I started working with the Prep students from the first day of school this year. Although many of them had used an iPad before at home, their level of experience was quite varied. I wanted to create a technology unit that would challenge students without having unrealistic expectations for their achievement so early in their schooling. For their first unit I decided students would explore simple coding skills through use of the app ScratchJr, while addressing English learning outcomes based on storytelling. Throughout the term, students worked towards answering the inquiry question, ‘How can we learn about others through coding?’
In our initial coding explorations I would pose a challenge question, such as ‘Can you make a character eat some food?’ or ‘Can you make a diver collect an object from the bottom of the ocean?’ As a whole class we would discuss strategies for solving the challenge and use laminated cards of the coding buttons from the app to visualise possible solutions. Students worked in pairs on the iPads, collaborating to create simple animations to address each lesson’s challenge question. As our lessons progressed and students added to their coding skill sets, the degree of difficulty of the challenges increased.
For their final project, students were required to draw upon the skills learnt throughout the term to plan and create an animation to tell others about themselves. They worked in pairs to design the animation that introduced and shared one thing about themselves. For example, their character may have said “Hello, my name is … I have a pet dog called …” Students drew characters, added movement, backgrounds and photos of themselves into the project.

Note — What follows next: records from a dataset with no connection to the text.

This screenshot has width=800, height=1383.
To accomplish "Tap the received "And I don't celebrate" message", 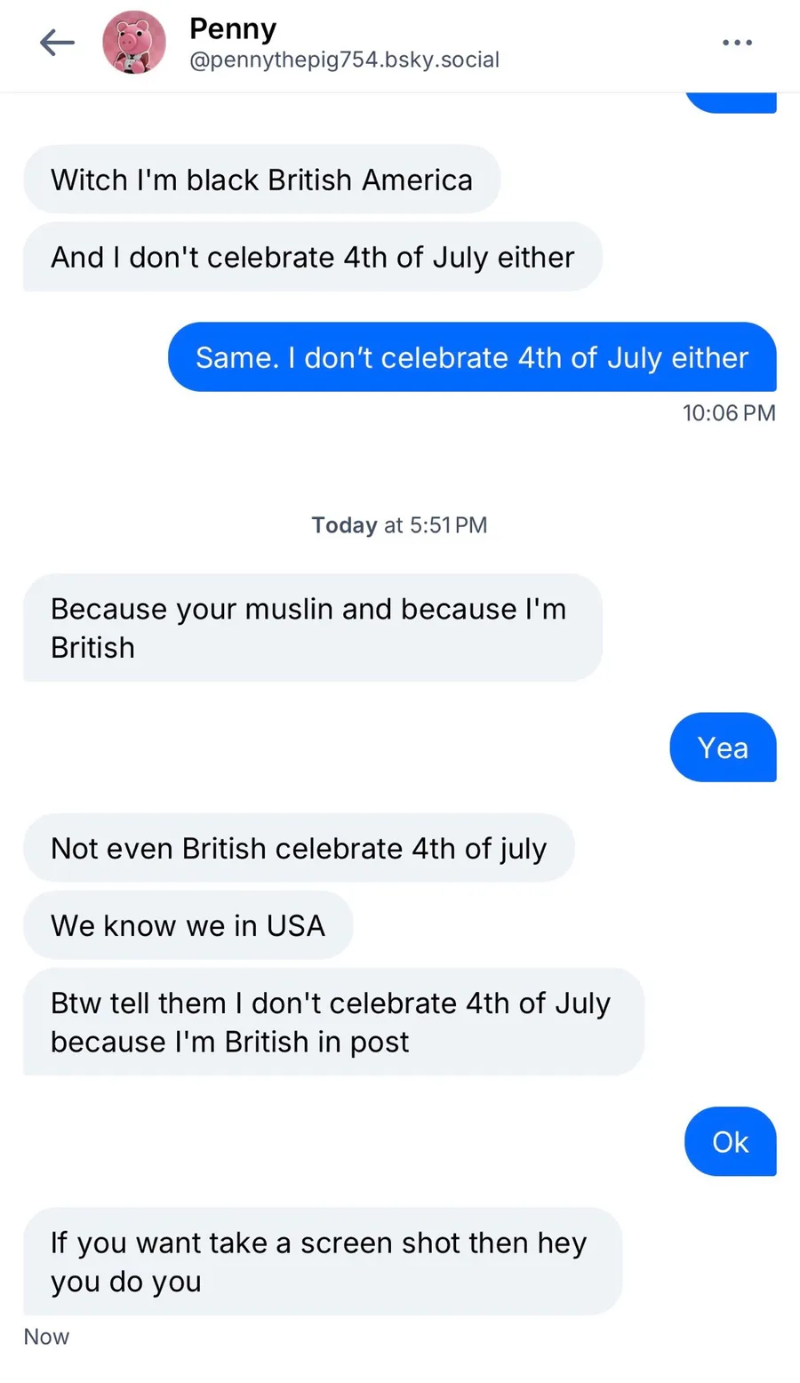I will click(x=312, y=257).
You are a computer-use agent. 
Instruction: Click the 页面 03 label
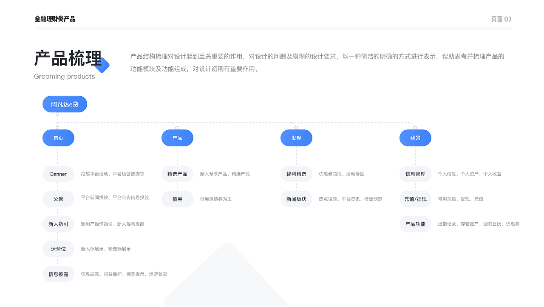click(x=501, y=19)
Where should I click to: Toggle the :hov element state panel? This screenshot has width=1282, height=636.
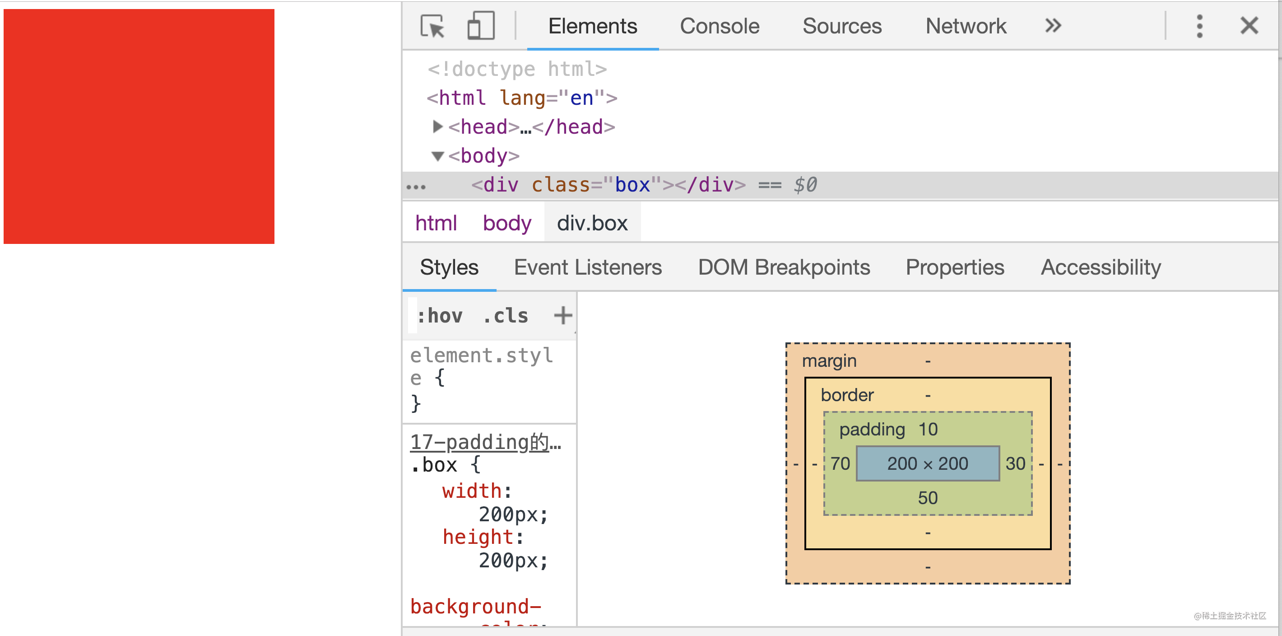click(440, 316)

This introduction to coding unit proved to be the perfect way to start the year with the Prep students. I was pleased to see just how quickly students built on skills from previous lessons and used their intuition to make suggestions on how to complete coding challenges. Working in pairs helped students develop necessary early learning skills of sharing and turn taking, while encouraging more able students to support those who may be experiencing difficulty with the task.